Gadianton the Nobler, Reflections on Changes in The Book of Mormon

Introduction to Textual Variants
Part III

In Part II I discussed John Gilbert’s omission of two letters to justify a line. In this part I want to look at two other instances that may involve missing letters.

Joseph Smith began his discourse of Sunday October 15, 1843 with a comment on his love for the Constitution and its guarantees of religious freedom, but said there was one defect, that there was no way of ensuring that the people who were administering our freedoms would actually protect them, so that the US president wouldn’t say “Your clause is fully justified but I can do nothing for you to get those last two letters into the line.”
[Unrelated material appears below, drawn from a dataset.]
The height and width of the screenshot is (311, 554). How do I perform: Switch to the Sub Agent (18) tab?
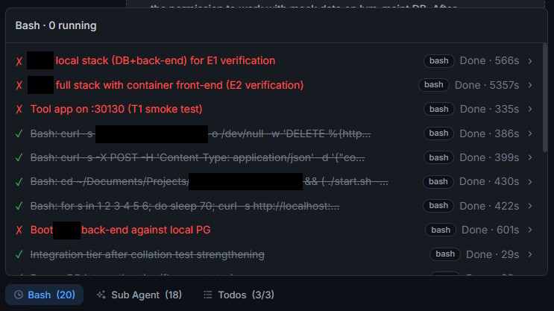[x=139, y=295]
Joseph’s transition from speaking about Constitutional protections to speaking about textual errors is almost that abrupt. There’s a one-paragraph transition, and I think the transition is Joseph’s way of telling why his religion is unpopular:
>>>>>
Executive writs could be issued when they ought to be, and not be made instruments of cruelty to oppress the innocent, and persecute men whose religion is unpopular.

I cannot believe in any of the creeds of the different denominations, because they all have some things in them I cannot subscribe to, though all of them have some truth. I want to come up into the presence of God, and learn all things; but the creeds set up stakes, and say, “Hitherto shalt thou come, and no further;” which I cannot subscribe to.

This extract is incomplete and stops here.